# [Texto para analizar]
################
Frente a la presión de los habitantes de Paracaima, un millar de migrantes debió regresar a Venezuela. Días después, un político oficialista venezolano calificaba a los migrantes de su país de "zombis" y el propio Presidente Nicolás Maduro les pedía a sus compatriotas que dejaran de lavar baños en el extranjero y que regresaran "a la patria". El jefe de Estado quería que volvieran al lugar en donde su propio gobierno había recomendado criar conejos domésticos para asegurar la alimentación diaria. Mientras Maduro desdeña los informes de las organizaciones internacionales que alertan sobre las condiciones de vida en Venezuela -falta de alimentos, de medicamentos, represión a opositores-, Jair Bolsonaro anuncia que de llegar a la presidencia de Brasil, abandonaría la ONU.

¿En qué momento la democracia se tiñó de autoritarismo? ¿Fue antes o después de que el Brexit ganara, pese a que sus promotores habían ofrecido argumentos falsos a los electores británicos? ¿Fue antes o después de que Donald Trump envenenara las redes sociales con mentiras y reverdeciera el racismo aletargado en su país, alimentando el orgullo nacionalista blanco? ¿Qué tienen en común Bolsonaro con Matteo Salvini, el ministro del Interior italiano que se refiere a los inmigrantes africanos como "esclavos" y persigue a la población gitana local? ¿Por qué los electores están mirando hacia ellos?
################
# [Instrucciones]
A - Reescribe en forma de lista breve el párrafo del texto sobre la migración venezolana que empieza con "Frente a la presión de los habitantes de Paracaima". Conserva sus datos principales.
B - Completa la parte siguiente del texto sobre la migración venezolana y el autoritarismo, empezando después de su última pregunta.
################
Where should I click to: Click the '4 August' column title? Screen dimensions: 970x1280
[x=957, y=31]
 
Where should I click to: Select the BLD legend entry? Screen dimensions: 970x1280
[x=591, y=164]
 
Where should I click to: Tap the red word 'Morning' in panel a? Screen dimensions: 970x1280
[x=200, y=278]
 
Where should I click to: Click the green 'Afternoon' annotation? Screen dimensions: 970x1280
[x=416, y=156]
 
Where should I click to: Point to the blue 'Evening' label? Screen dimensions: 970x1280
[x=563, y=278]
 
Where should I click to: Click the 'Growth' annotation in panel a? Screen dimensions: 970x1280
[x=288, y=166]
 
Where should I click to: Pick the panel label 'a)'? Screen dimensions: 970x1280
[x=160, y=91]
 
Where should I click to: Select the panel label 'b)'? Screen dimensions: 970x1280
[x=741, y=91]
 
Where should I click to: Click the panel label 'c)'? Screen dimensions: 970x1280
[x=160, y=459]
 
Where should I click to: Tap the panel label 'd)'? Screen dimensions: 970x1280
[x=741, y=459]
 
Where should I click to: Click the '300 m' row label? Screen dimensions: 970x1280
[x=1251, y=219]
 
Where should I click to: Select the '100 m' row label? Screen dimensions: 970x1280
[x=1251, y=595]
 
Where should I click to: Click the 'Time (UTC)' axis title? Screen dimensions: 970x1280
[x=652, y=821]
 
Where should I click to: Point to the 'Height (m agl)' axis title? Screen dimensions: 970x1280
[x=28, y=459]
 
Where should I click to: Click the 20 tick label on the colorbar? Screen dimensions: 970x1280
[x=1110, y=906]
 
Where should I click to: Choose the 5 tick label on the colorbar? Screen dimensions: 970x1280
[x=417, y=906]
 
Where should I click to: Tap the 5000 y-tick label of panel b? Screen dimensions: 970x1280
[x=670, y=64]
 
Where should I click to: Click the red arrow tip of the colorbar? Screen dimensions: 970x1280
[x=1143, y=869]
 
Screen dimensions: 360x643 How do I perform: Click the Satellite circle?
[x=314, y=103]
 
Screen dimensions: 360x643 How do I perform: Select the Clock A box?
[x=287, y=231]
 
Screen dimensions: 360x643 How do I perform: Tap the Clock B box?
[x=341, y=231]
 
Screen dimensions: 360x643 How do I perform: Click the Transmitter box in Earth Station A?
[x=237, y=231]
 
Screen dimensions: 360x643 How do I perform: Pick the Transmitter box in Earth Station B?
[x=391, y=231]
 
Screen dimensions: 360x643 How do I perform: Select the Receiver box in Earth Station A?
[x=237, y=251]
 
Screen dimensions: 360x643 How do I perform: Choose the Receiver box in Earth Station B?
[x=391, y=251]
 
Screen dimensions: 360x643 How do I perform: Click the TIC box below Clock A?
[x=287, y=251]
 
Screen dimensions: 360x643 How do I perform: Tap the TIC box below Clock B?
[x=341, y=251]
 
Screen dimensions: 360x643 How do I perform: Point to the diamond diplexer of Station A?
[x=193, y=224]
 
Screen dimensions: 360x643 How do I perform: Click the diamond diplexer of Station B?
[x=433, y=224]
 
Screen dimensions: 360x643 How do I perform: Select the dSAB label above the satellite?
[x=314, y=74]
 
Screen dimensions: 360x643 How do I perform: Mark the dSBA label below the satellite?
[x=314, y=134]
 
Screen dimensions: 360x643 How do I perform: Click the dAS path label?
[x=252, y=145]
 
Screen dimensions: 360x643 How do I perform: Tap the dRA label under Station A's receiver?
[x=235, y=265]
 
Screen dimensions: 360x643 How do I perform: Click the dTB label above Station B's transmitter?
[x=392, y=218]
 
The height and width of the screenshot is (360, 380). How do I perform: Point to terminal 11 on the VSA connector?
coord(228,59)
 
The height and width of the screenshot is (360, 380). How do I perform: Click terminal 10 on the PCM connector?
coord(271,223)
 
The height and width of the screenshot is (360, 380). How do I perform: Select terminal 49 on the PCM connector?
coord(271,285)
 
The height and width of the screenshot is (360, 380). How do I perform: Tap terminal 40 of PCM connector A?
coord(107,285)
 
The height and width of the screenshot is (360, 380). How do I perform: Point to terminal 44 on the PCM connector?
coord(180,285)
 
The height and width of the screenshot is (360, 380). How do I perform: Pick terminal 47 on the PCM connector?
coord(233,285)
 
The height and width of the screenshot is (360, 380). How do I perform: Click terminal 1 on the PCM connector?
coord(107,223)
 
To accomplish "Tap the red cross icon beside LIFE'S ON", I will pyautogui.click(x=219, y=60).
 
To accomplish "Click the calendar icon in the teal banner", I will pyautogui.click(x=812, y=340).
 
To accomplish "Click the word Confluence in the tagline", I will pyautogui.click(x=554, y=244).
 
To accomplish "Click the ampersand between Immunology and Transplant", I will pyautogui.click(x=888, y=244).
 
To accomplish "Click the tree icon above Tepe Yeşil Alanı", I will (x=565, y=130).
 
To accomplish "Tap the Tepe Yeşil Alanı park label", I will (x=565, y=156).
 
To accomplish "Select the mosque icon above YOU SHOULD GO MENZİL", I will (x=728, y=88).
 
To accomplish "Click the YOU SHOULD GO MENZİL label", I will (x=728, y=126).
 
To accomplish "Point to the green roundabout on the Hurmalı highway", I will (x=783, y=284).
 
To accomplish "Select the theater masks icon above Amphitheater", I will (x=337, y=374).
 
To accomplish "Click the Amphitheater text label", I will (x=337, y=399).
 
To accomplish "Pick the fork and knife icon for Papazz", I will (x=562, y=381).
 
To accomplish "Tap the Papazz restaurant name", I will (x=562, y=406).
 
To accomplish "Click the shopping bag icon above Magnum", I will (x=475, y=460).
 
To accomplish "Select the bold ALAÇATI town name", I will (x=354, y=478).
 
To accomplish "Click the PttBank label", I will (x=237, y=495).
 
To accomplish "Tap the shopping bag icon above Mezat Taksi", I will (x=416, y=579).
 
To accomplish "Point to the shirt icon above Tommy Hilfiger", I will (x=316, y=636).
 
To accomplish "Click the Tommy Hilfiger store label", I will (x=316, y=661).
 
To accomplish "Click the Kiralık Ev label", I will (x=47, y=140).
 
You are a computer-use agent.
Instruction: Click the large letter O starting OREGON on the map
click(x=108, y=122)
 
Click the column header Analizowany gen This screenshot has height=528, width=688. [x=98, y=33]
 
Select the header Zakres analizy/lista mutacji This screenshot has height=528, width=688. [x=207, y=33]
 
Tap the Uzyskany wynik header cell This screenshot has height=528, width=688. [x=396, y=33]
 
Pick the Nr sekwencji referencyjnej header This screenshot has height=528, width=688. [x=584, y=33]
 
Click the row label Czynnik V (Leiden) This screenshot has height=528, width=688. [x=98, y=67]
################
# [Respuestas]
A -
- Por la presión de los habitantes de Paracaima, un millar de migrantes tuvo que regresar a Venezuela.
- Días después, un político oficialista venezolano llamó "zombis" a los migrantes de su país.
- Nicolás Maduro pidió a sus compatriotas que dejaran de lavar baños en el extranjero y regresaran "a la patria".
- Su propio gobierno había recomendado criar conejos domésticos para asegurar la alimentación diaria.
- Maduro desdeña los informes internacionales que alertan sobre la falta de alimentos y medicamentos y sobre la represión a opositores.
- Jair Bolsonaro anuncia que, si llega a la presidencia de Brasil, abandonaría la ONU.

B -
Cuando vi por primera vez el video de los inmigrantes venezolanos expulsados de Brasil en Facebook y leí el texto que explicaba la imagen, desconfié. Me parecía demasiado brutal para ser cierto. Solo lo di por hecho cuando la noticia fue refrendada por las agencias internacionales. Mi desconfianza inicial era el síntoma de cómo los límites se han ido desplazando, en cierta manera gracias a las nuevas tecnologías, las que se suponían nos darían mayores libertades a través del acceso a la información y el conocimiento de manera instantánea y sin intermediarios. Hemos comprobado que aquella promesa tenía un revés oscuro.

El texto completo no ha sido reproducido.